> EXERCISE BRIEF: What is the number of lines below that contain the word "beside"? Respond with that number alone.

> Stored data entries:
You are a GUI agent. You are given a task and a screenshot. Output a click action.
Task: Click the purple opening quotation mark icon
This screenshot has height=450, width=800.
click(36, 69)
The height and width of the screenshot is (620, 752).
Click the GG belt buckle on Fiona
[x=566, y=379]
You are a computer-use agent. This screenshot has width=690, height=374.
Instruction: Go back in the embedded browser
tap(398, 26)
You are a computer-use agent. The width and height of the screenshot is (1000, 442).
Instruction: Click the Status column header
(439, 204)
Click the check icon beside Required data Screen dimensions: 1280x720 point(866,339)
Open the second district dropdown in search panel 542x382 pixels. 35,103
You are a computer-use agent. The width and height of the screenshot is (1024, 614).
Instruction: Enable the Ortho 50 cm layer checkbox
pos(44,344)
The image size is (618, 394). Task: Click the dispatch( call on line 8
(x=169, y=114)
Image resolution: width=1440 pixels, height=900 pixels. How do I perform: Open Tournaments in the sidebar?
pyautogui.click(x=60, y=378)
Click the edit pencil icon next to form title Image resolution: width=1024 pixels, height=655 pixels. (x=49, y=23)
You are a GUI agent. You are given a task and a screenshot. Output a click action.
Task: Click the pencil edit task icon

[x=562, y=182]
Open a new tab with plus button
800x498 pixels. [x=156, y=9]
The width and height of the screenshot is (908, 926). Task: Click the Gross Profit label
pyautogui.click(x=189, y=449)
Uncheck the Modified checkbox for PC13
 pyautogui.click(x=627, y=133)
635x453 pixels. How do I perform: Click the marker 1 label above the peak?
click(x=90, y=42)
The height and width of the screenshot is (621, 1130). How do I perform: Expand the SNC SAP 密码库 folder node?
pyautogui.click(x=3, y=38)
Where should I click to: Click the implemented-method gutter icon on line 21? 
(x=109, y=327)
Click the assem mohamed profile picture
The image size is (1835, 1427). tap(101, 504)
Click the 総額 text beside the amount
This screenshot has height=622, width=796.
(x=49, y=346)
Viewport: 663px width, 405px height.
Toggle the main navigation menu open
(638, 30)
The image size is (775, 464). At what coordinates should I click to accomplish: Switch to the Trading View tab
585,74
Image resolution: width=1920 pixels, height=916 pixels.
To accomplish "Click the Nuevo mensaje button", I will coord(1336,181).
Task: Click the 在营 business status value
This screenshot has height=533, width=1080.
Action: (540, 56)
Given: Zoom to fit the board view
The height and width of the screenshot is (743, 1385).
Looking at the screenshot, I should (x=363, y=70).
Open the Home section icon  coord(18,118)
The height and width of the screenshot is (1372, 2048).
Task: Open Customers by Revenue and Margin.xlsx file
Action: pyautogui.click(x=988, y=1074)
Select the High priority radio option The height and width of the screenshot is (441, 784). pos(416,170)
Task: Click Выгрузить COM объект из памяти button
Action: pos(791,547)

> YOUR RESPONSE: 2